» **Stated goal**:
Output the rows from the line containing "This screenshot has height=479, width=601." through the line containing "click(x=32, y=866)", both included, as a JSON list of strings with one string per line. Skip blank lines and leave out the pictures.

» **Extracted material**:
▬▬▬▬▬▬▬▬▬▬

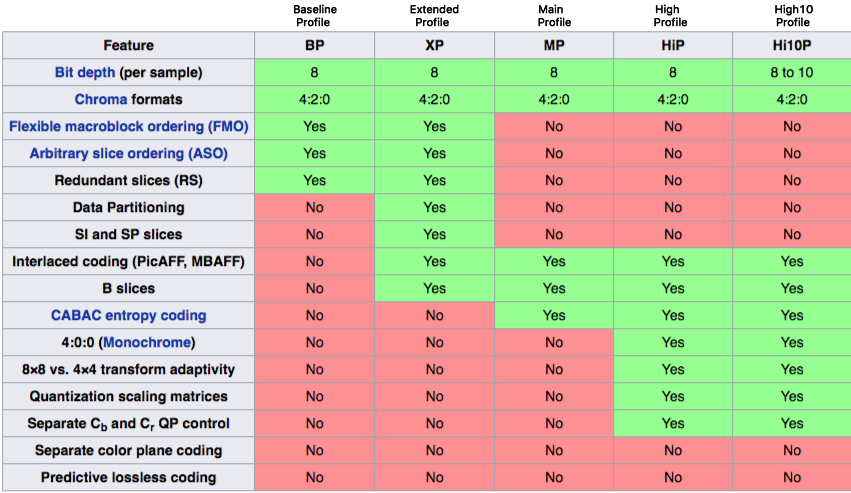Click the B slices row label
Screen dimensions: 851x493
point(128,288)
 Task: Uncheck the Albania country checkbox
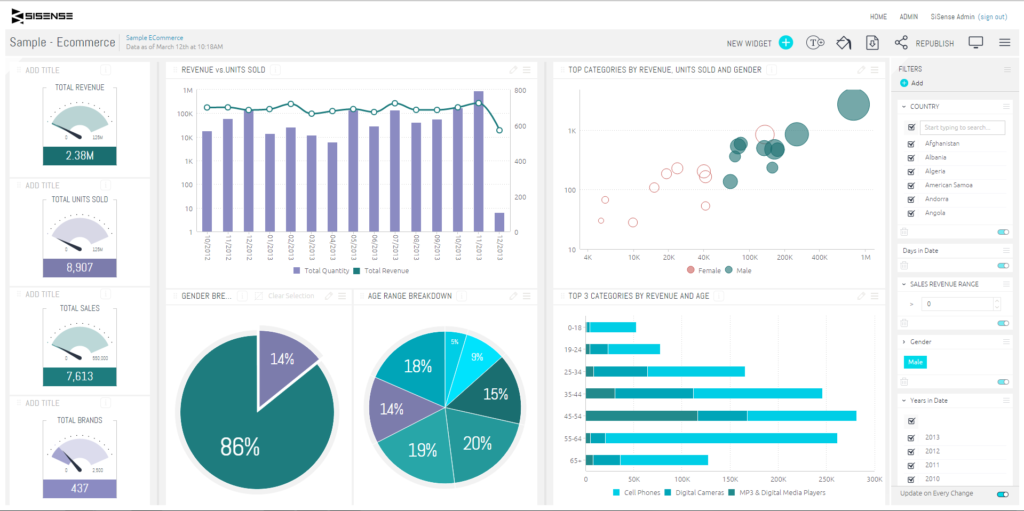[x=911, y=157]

▬▬▬▬▬▬▬▬▬▬

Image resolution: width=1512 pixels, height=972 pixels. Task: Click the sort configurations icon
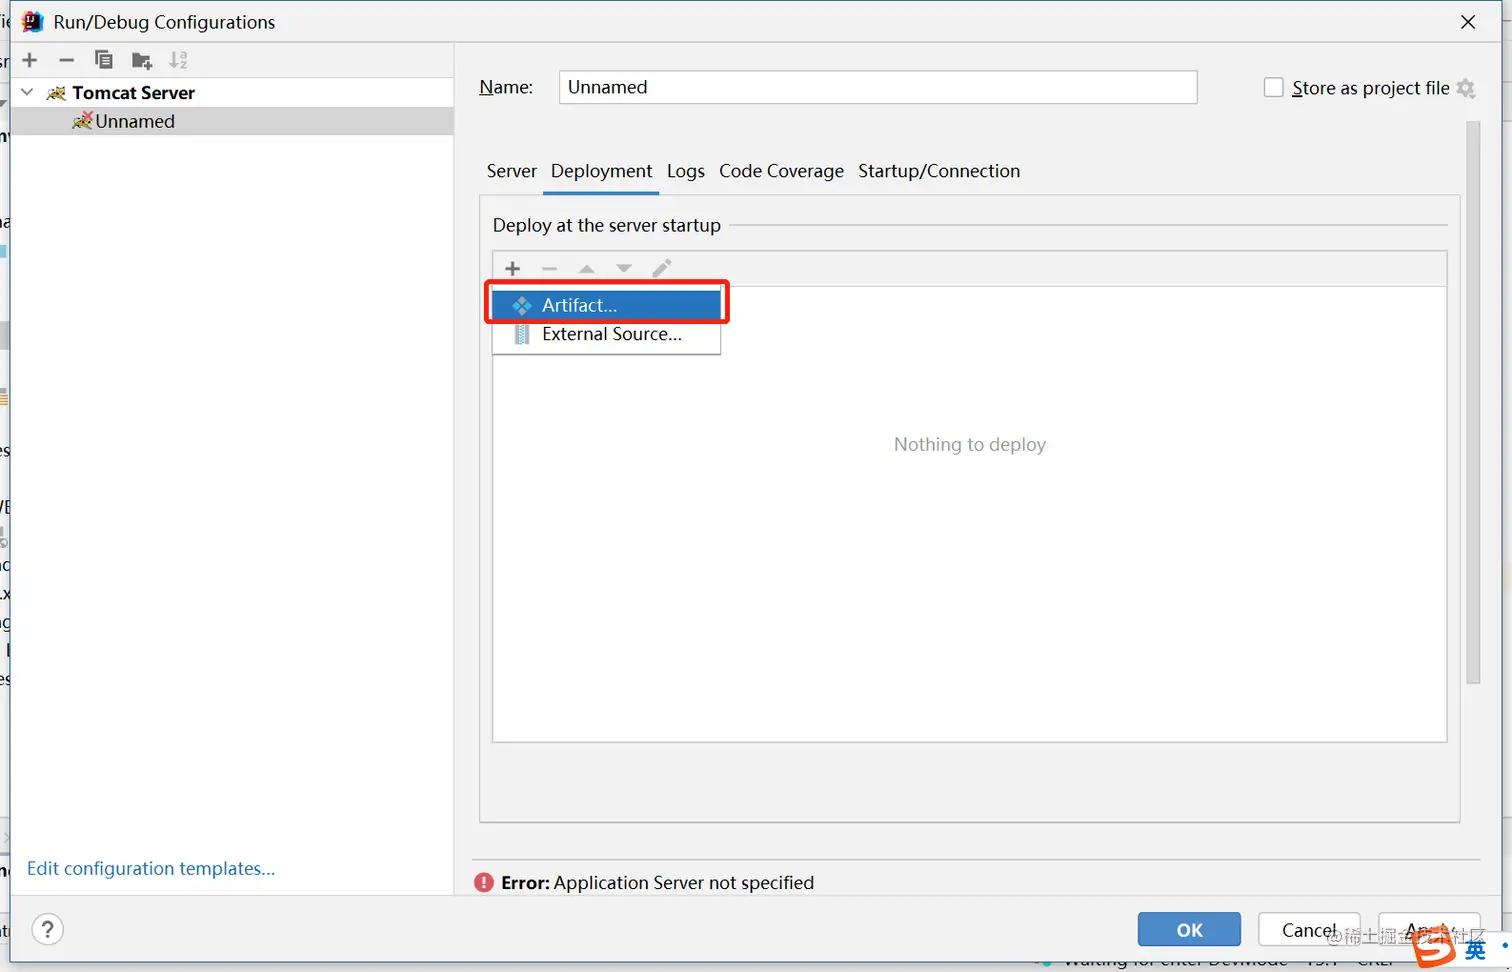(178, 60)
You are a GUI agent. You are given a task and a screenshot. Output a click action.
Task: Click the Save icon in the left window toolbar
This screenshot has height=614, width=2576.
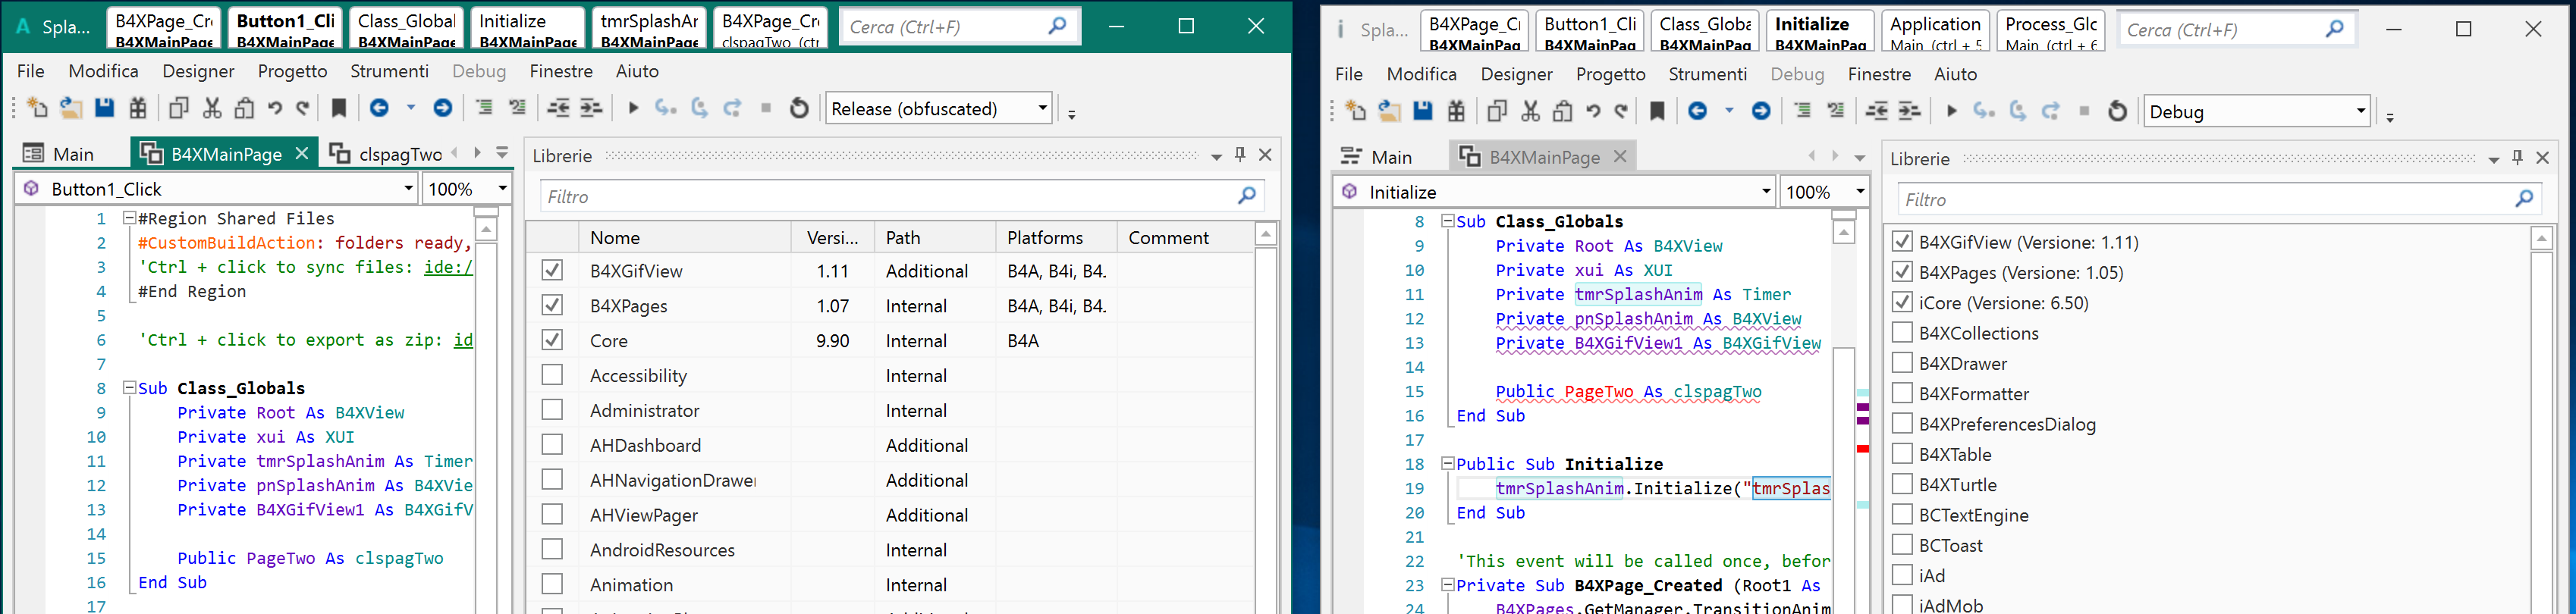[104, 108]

▬▬▬▬▬▬▬▬▬▬

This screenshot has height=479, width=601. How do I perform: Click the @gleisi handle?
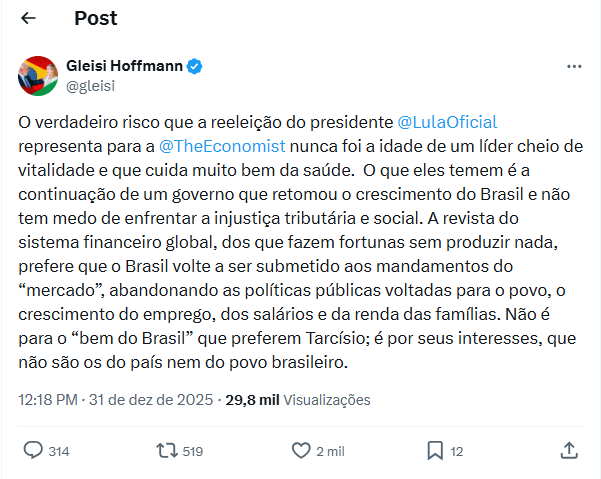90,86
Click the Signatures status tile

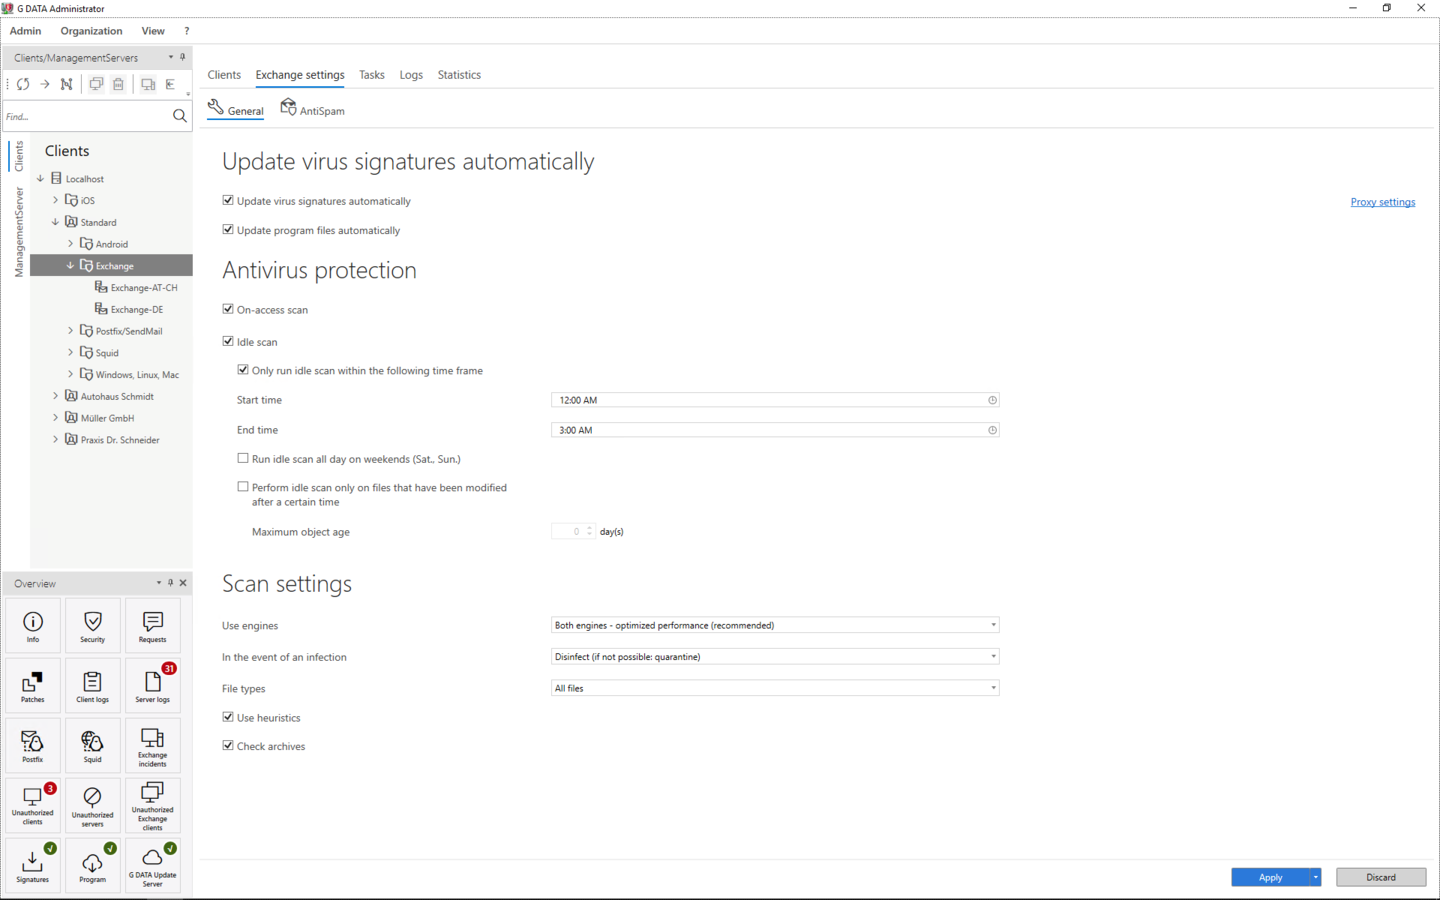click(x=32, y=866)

▬▬▬▬▬▬▬▬▬▬

» **Solution**:
[
  "This screenshot has height=479, width=601. How do I perform: Click the @gleisi handle?",
  "90,86",
  "Click the Signatures status tile",
  "click(x=32, y=866)"
]